Could you copy each line of the entries that contains "computer"?
:::
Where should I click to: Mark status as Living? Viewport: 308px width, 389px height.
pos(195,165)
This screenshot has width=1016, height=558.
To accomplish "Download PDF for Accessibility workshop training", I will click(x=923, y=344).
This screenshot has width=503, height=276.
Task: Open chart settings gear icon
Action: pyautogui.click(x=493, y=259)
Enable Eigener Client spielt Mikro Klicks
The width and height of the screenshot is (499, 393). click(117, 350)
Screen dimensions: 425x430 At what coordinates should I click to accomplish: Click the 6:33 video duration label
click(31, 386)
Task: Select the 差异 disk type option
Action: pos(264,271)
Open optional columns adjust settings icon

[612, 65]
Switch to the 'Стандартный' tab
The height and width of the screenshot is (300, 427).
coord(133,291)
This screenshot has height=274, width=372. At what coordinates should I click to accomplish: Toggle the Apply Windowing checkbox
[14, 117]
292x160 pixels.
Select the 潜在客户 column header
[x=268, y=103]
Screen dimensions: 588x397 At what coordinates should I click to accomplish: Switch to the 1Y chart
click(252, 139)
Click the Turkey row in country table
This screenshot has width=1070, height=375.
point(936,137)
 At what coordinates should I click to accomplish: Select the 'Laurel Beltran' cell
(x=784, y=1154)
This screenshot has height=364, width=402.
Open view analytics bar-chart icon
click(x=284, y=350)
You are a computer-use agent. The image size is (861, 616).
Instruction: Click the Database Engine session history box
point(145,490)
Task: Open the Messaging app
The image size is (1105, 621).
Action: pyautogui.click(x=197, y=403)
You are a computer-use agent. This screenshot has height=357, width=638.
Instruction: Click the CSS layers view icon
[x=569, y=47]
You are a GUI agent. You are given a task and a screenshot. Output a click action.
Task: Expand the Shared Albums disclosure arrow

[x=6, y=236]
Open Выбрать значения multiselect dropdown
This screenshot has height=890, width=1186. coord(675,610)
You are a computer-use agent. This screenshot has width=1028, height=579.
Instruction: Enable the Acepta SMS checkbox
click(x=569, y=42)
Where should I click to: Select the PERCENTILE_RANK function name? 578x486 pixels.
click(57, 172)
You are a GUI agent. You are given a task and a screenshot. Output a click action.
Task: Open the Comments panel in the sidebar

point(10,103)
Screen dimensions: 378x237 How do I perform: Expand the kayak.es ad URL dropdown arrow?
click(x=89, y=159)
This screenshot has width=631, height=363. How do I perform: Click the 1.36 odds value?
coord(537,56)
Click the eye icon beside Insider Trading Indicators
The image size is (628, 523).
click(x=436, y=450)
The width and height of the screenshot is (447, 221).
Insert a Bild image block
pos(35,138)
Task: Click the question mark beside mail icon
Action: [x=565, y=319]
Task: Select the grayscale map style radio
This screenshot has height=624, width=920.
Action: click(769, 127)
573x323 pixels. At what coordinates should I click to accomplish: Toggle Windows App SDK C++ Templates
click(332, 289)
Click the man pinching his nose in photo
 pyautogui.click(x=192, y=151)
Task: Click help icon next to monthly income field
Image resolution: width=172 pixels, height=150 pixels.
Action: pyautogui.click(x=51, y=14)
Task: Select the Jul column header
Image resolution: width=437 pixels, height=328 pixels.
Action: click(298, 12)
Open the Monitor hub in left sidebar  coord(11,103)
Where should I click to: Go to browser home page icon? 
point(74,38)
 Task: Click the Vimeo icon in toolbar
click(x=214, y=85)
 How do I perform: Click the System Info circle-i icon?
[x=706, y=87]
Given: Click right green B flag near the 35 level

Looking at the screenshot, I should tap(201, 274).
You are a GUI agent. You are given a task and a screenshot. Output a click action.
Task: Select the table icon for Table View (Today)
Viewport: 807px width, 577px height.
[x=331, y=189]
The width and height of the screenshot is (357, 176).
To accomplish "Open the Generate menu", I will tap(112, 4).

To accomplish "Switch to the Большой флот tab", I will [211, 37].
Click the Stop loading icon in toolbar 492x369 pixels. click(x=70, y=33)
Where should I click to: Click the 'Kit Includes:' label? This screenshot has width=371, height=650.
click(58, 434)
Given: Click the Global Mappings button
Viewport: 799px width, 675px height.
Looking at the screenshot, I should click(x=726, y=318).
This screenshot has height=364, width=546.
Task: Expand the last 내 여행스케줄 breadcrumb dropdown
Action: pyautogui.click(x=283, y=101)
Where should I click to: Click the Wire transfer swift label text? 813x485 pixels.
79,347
:::
▸ ANSWER SECTION:
You are a computer-use agent. The image size is (861, 616).
You are a computer-use agent. This screenshot has height=357, width=638.
You are a computer-use agent. This screenshot has width=1028, height=579.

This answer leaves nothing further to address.